European countries including the UK have seen sporadic cases before, but they have largely been confined to people who have caught it in Africa and then flown in.
But numerous European countries are now seeing “community transmission” among those who have not recently been abroad with the World Health Organisation warning 80 cases have been identified while there are further 50 suspected cases.
“I am certain that we are going to see more cases,” Ms Hammer told the Observer.
“First, health authorities are now – very actively – looking for cases, so we are more likely to spot people with mild versions which we might previously have missed or misdiagnosed.
“In addition, monkeypox has an incubation period of between one and three weeks so it is likely we will see new infections among those who were in early contact with the outbreak’s first cases.”
Speaking before boarding a flight to Japan, Mr Biden said: “It is something that everybody should be concerned about.
"We're working on it hard to figure out what we do and what vaccine, if any, may be available for it.”
The UKHSA said “a notable proportion of early cases detected have been in gay and bisexual men” so it was “urging this community in particular to be alert”.
A similar pattern of infection has been seen in Italy, Spain and Portugal and several of those infected had attended the Maspalomas Pride festival on Gran Canaria this month.

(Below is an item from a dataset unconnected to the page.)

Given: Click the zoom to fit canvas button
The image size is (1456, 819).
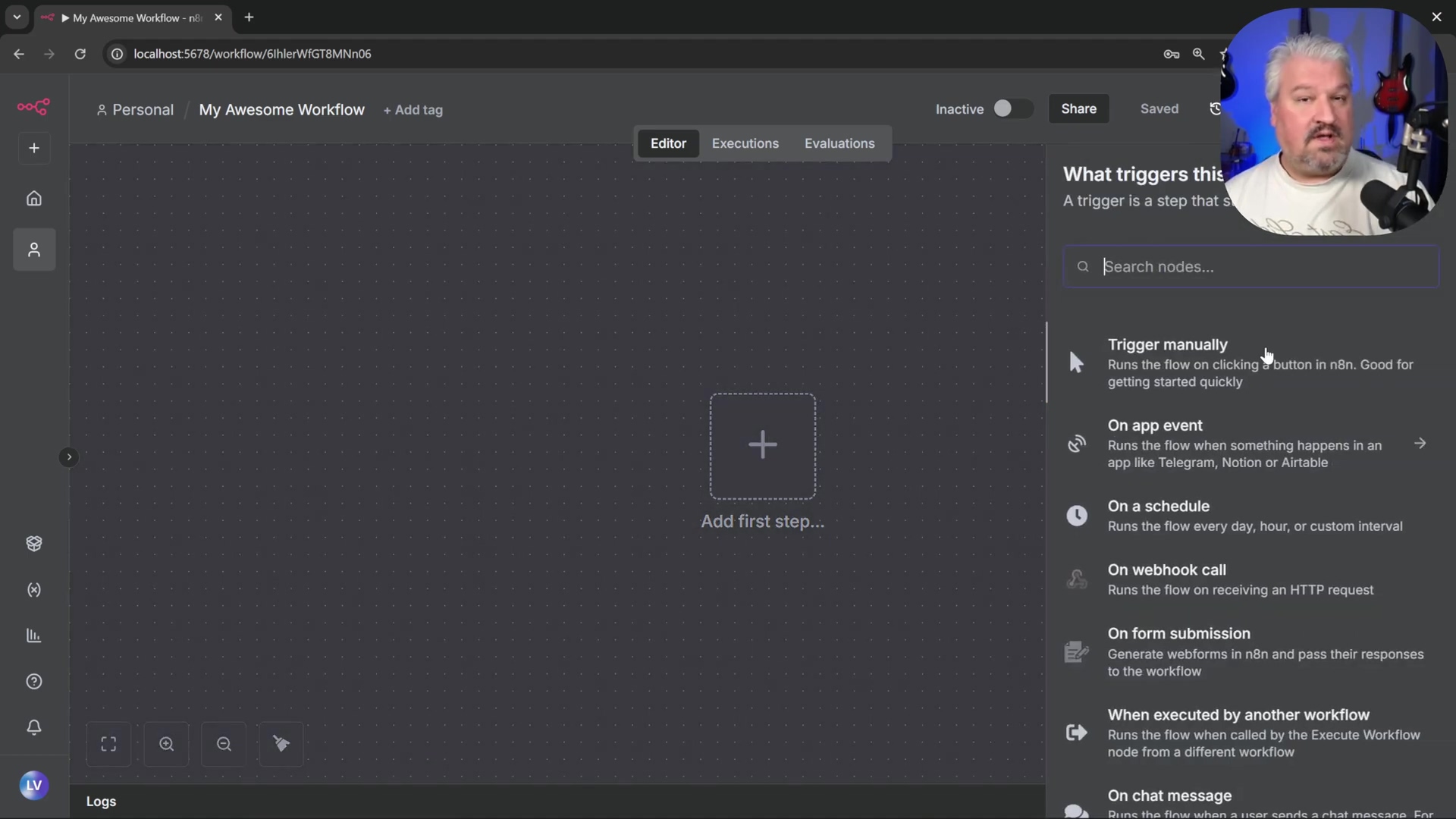Looking at the screenshot, I should (x=108, y=744).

Professor Sir Peter Horby, director of the Pandemic Sciences Institute at Oxford University and a prominent voice throughout the Covid pandemic, said the current rise in home-grown infections was “unusual”.
He told BBC Radio 4 that before this year “we have not seen it being very infectious”.
“What’s unusual about what we’re seeing now is that we’re seeing transmission occurring in the community in Europe,” he said.
Prof Horby added: “It’s very important that we get the message across that if people have unusual skin lesions that they do seek attention quickly so that we can control this.
“The important thing is that this doesn’t become established in the human population in Europe.”